== Directions for this task ==
Rewrite the entries below, substituting "video" for "episode" and keeping everything else unchanged. Omit the pictures from your answer.

[Word and item position data]
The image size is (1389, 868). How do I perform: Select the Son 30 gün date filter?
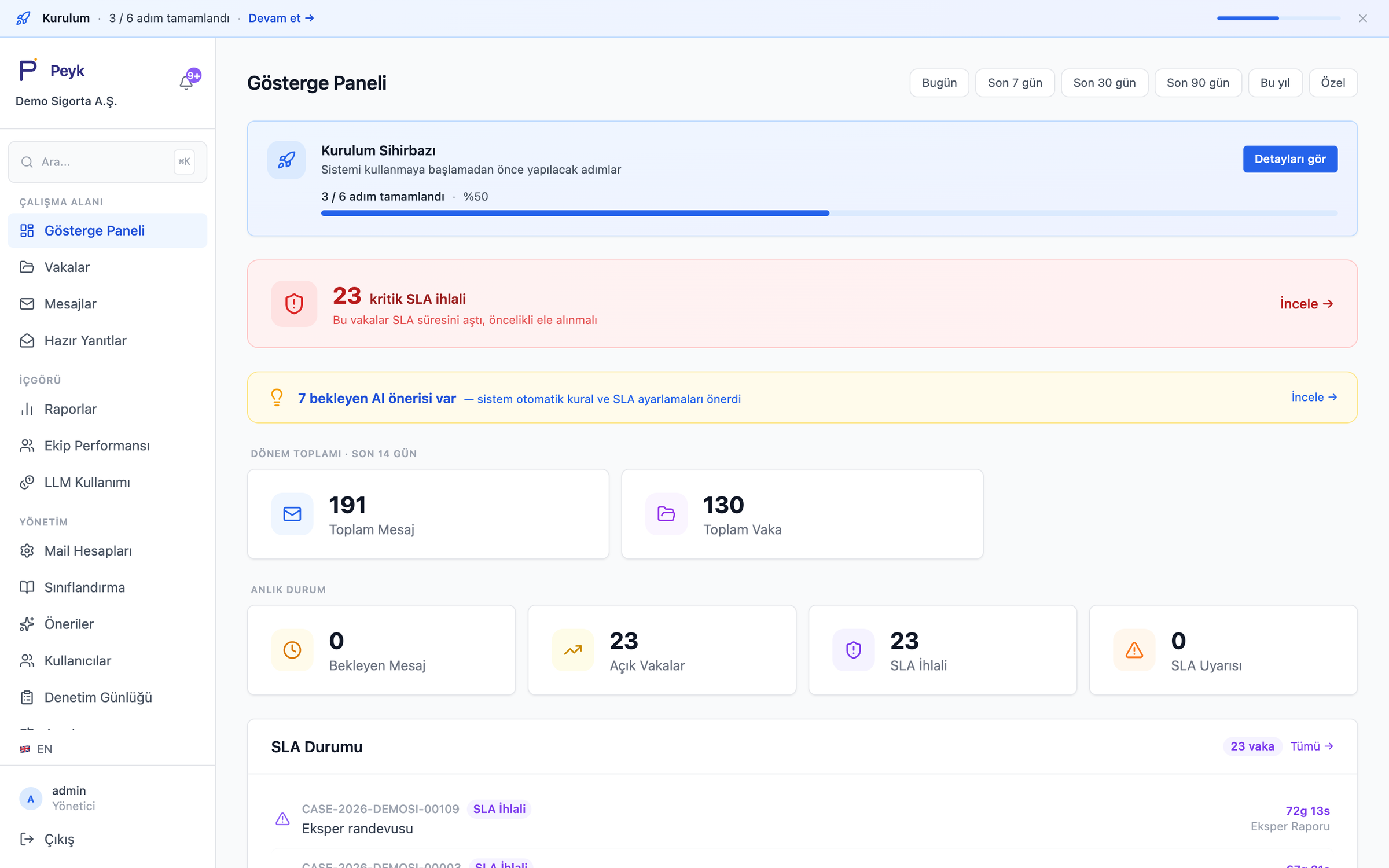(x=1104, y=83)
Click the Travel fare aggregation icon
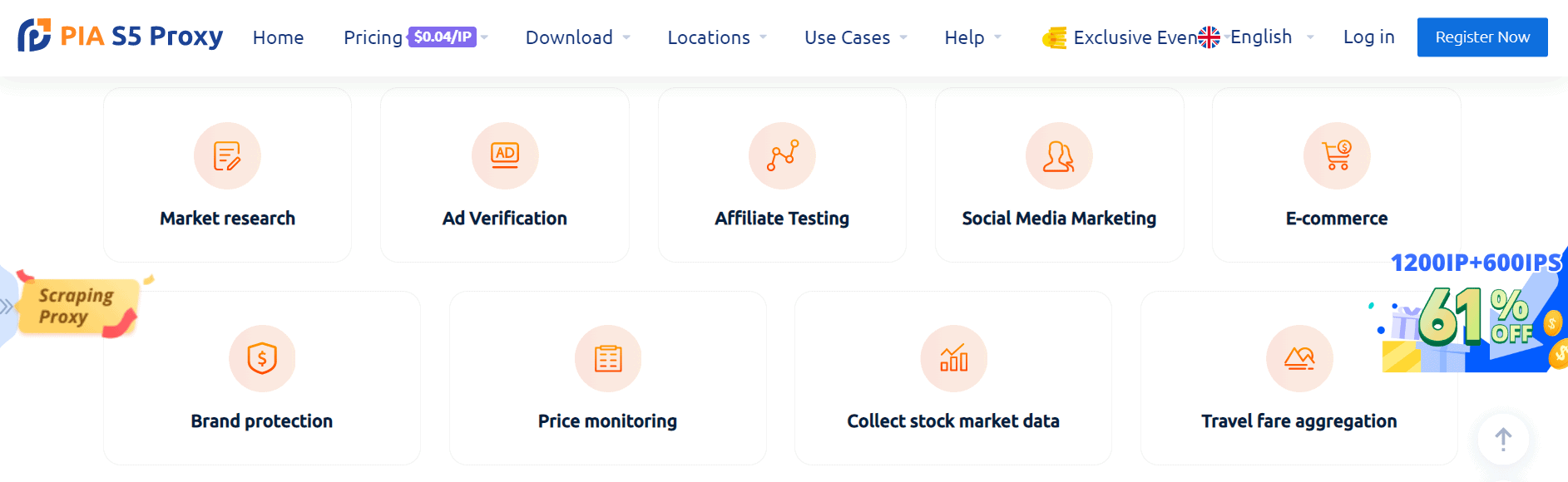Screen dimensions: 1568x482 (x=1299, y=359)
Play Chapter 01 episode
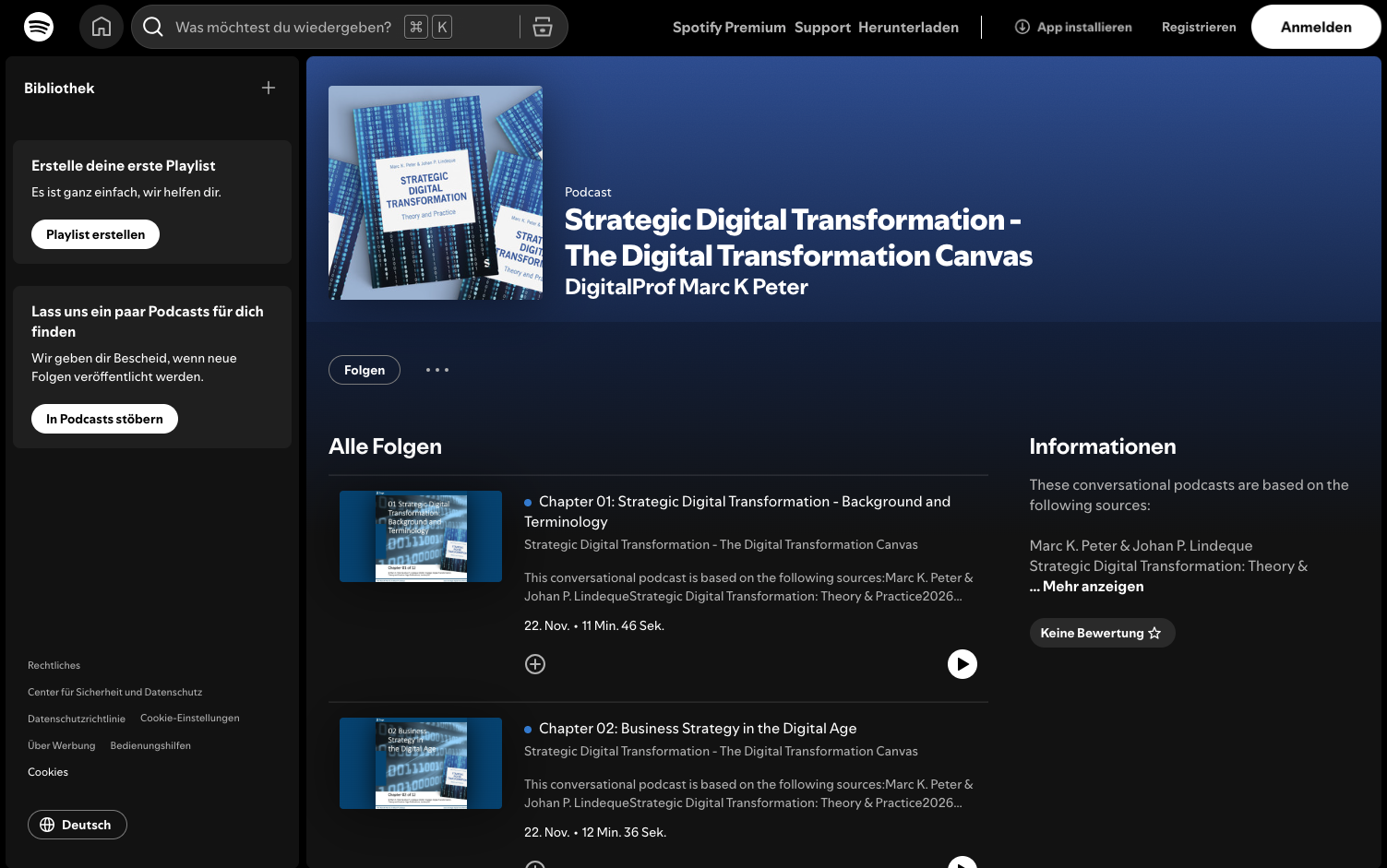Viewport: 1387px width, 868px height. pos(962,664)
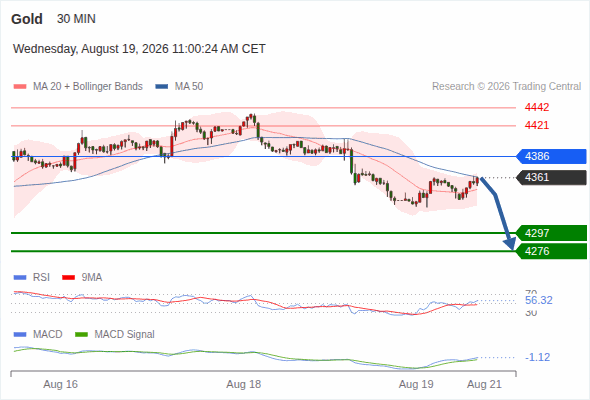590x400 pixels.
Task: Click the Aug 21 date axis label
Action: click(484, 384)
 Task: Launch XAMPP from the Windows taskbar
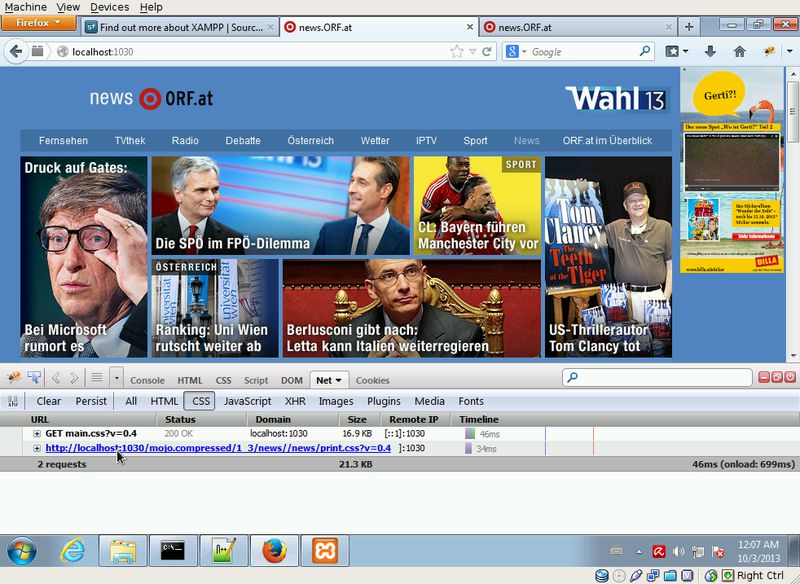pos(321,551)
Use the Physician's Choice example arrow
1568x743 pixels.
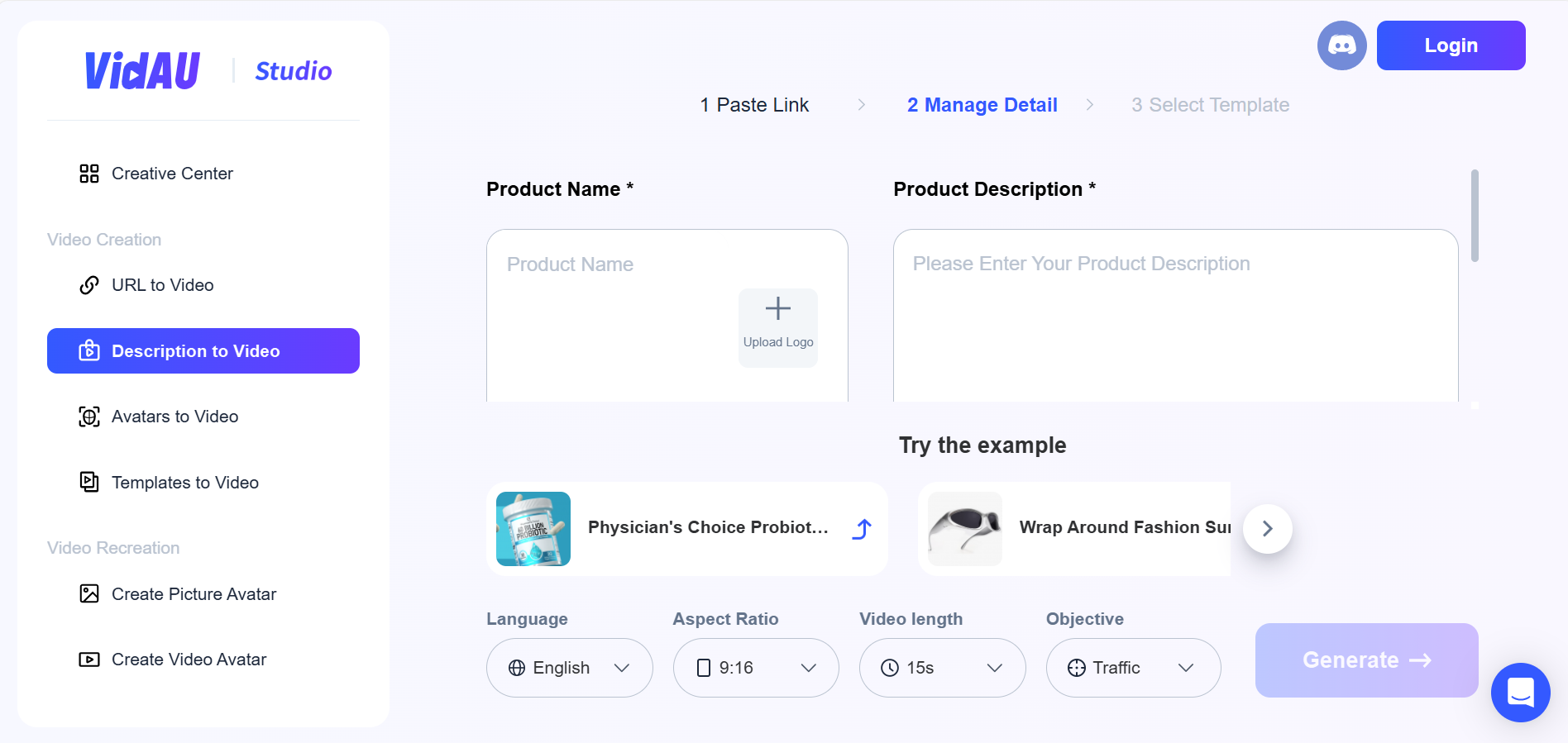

== Solution to the exercise ==
The image size is (1389, 868). How do I perform: Select the Son 30 gün date filter?
(x=1104, y=83)
Click the Travel fare aggregation icon
Screen dimensions: 1568x482 (x=1299, y=359)
Play Chapter 01 video
Viewport: 1387px width, 868px height. pos(962,664)
590x400 pixels.
Task: Click the Aug 21 date axis label
Action: click(484, 384)
 Task: Launch XAMPP from the Windows taskbar
pos(321,551)
Use the Physician's Choice example arrow
1568x743 pixels.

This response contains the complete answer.